4. Make sure your pup is microchipped

A microchipped dog is much easier to trace than a pup without.

It is a legal requirement for dogs in the UK to be microchipped by the age of eight weeks.

Tip - Don't forget to keep your contact details on the microchip up to date!

5. Get good photos

Make sure you've got good photos of your dog that show any of its unique features especially. 

This will make it easier to share on social media and helps with putting posters up in the local area. 

It’s also worth having lots of photos of yourself with your dog, as you may need to prove it’s yours if it’s found.

6. Use different walking routes

Vary the routes you take and the times you take your dog out for a walk. A thief could try to snatch your dog if they know where it’s going to be at a particular time.
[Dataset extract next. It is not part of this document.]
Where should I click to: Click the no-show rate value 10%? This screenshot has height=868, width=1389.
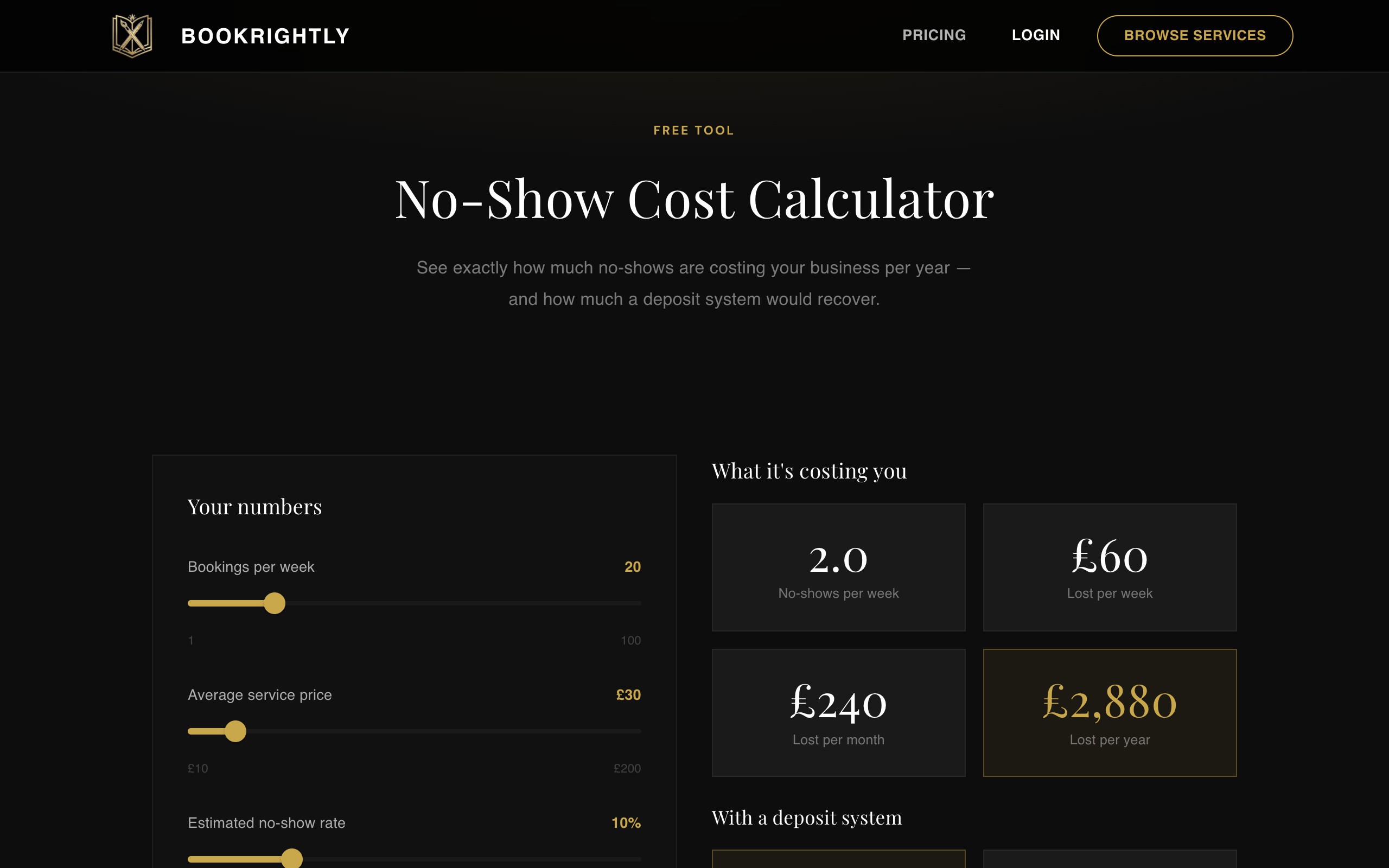tap(626, 822)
7. Train your dog to come back

The Argus:

Good recall is vital when letting your dog off the lead. 

Train your dog to come back when called, so if someone approaches them you’re not sure about you can call them back.

If you know their recall is poor, use an extending lead, especially if you’re in an unfamiliar area where your dog could get lost.

8. Be wary about questions

Beware of strangers asking questions about your dog. A stranger could be getting information about the dog before attempting to steal it.

9. Mend fences

Make sure your garden is secure with no holes in fences and keep an eye on your pet when it’s outside.

Thieves can be opportunistic and if your dog escapes from your garden or runs off on a walk they may spot it and take it.

10. If the worst happens…

If your dog is lost or stolen report it to your local council’s dog warden and those in neighbouring local authorities, plus the police.

If you know it’s been stolen, make sure the police record it as a theft and not a lost animal - be sure to ask for a crime reference number.

Ask other dog walkers to keep an eye out for your dog and report the theft to the microchip database so if anyone tries to re-register the chip number you’ll be told.

Also make sure local vets know your dog has been stolen in case someone takes it in for treatment, and tell local animal shelters and rescue charities.